- **Written request**
Pull out the lines starting at the one that contains "Task: Click the Sign up for free button" and ending at the last line of the rows, copying each line unchanged. Omit the pictures from your answer.

+---+

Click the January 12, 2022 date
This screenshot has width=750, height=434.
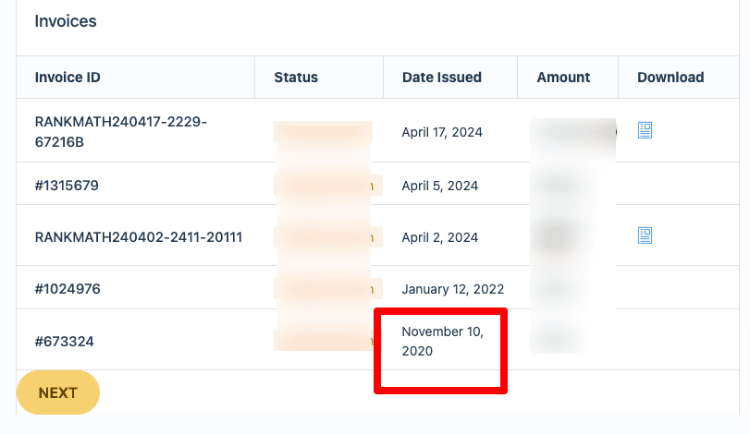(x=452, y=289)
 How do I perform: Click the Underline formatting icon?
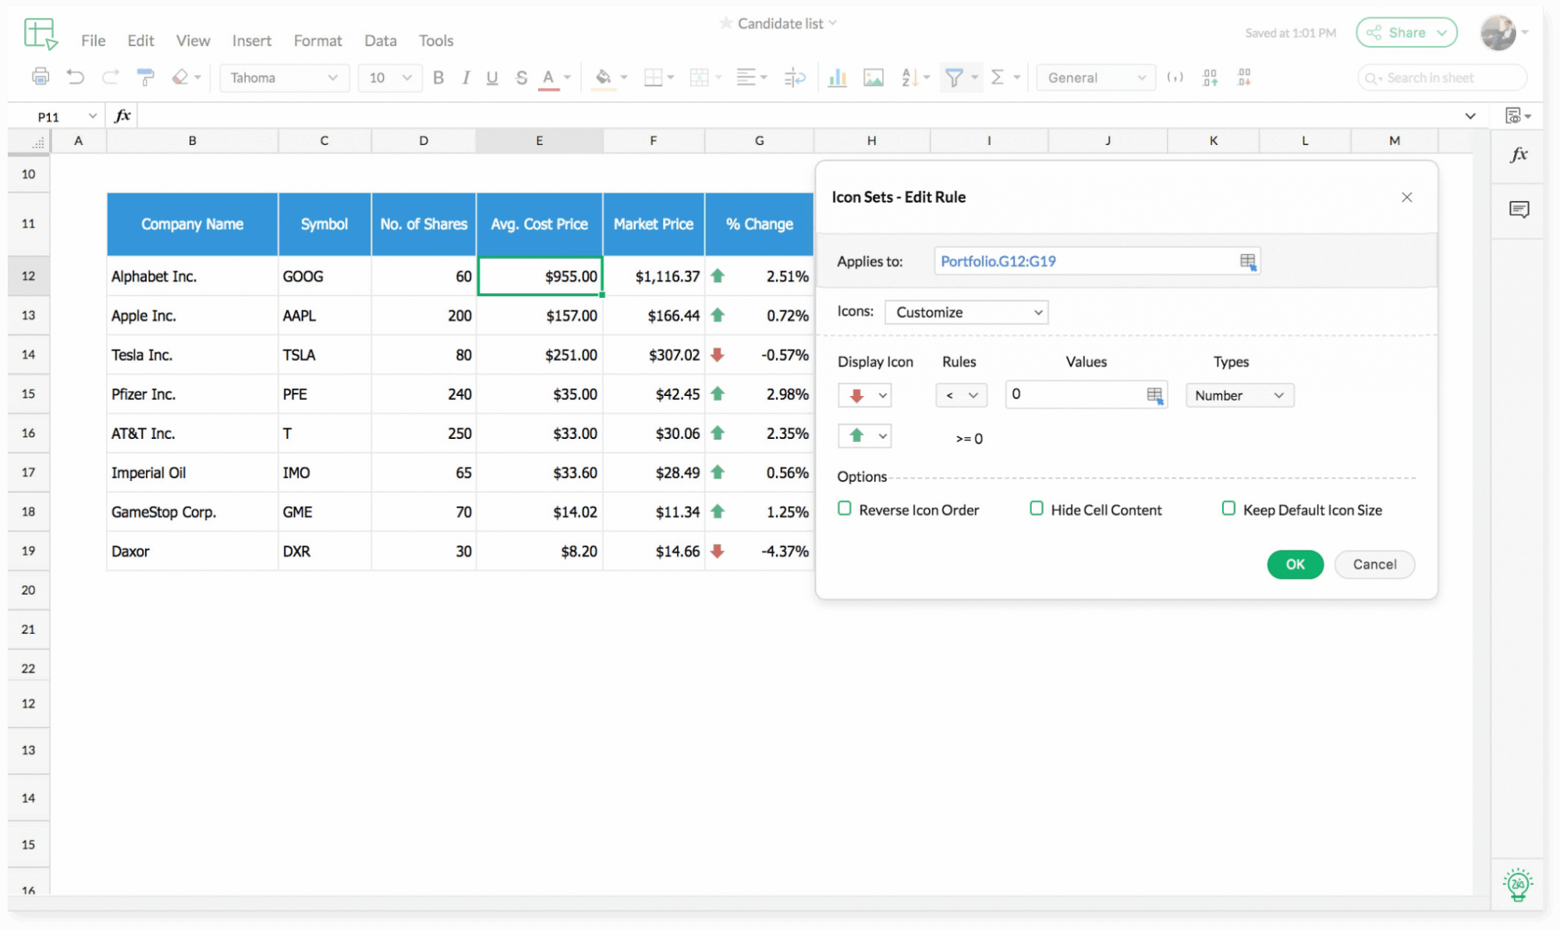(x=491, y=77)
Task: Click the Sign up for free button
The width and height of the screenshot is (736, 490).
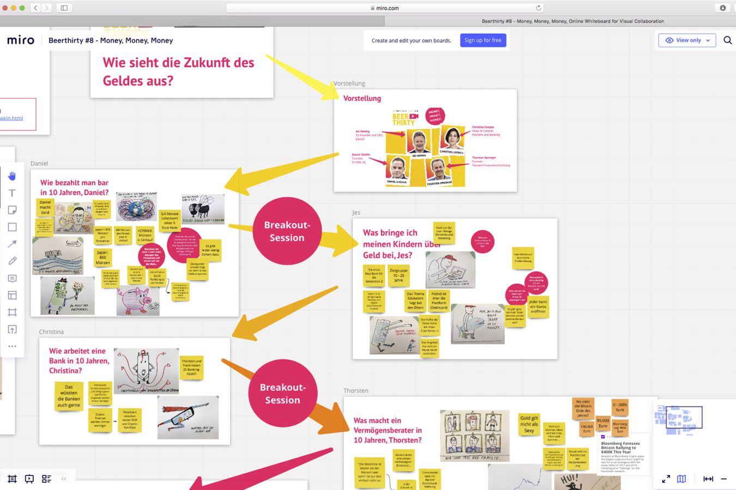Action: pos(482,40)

+---+

- **Answer in full**
Task: Click the Sign up for free button
The width and height of the screenshot is (736, 490).
Action: pos(482,40)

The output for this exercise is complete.